Re: [PATCH v3] usb: gadget: u_ether: Use __netif_rx() in rx_callback()

Hubert Wiśniewski <hubert.wisniewski.25632@xxxxxxxxx> · Tue, 01 Oct 2024 16:06:57 +0200

On Fri, 2024-09-27 at 16:12 +0200, Sebastian Andrzej Siewior wrote:
> On 2024-09-27 15:33:35 [+0200], Hubert Wiśniewski wrote:
> > On Thu, 2024-09-26 at 21:39 +0200, Hubert Wiśniewski wrote:
> > > I'm a bit at loss here. The deadlock seems to be unrelated to netif_rx()
> > > (which is not being called in the interrupt context after all), yet
> > > replacing it with __netif_rx() fixes the lockup (though a warning is still
> > > generated, which suggests that the patch does not completely fix the
> > > issue).
> > 
> > Well, never mind.
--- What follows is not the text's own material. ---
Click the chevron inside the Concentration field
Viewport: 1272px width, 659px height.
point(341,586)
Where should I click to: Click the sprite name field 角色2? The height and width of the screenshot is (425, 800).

After some investigation, I think the problem is as
> > follows:
> > 
> > 1. musb_g_giveback() releases the musb lock using spin_unlock(). The lock
> > is now released, but hardirqs are still disabled.
> > 
> > 2. Then, usb_gadget_giveback_request() is called, which in turn calls
> > rx_complete(). This does not happen in the interrupt context, so netif_rx()
> > disables bottom havles, then enables them using local_bh_enable().
> > 
> > 3. This leads to calling __local_bh_enable_ip(), which gives off a warning
> > (the first backtrace) that hardirqs are disabled. Then, hardirqs are
> > disabled (again?), and then enabled (as they should have been in the first
> > place).
> > 
> > 4. After usb_gadget_giveback_request() returns, musb_g_giveback() acquires
> > the musb lock using spin_lock(). This does not disable hardirqs, so they
> > are still enabled.
> > 
> > 5. While the musb lock is acquired, an interrupt occurs. It is handled by
> > dsps_interrupt(), which acquires the musb lock. A deadlock occurs.
> 
> This all makes sense so far.

I have done more testing on this. It seems that this deadlock possibility
reported by lockdep is not the cause, but just a symptom.

For now, my conclusion is that the problem lies in the MUSB gadget driver
itself. Interrupts (in peripheral mode) on Rx endpoints are handled by
musb_g_rx(), which pulls requests from EP request queue. If there is no
request queued, it just returns without clearing the RXPKTRDY flag in the
RXCSR register (but the interrupt flag in the glue layer register has been
already cleared by the glue layer IRQ handler). This makes the received
packet wait for the next interrupt. If the Rx FIFO is full, no more packets
are received and no more interrupts are generated. The EP stays locked up
forever (or until the RXPKTRDY flag is cleared manually :)).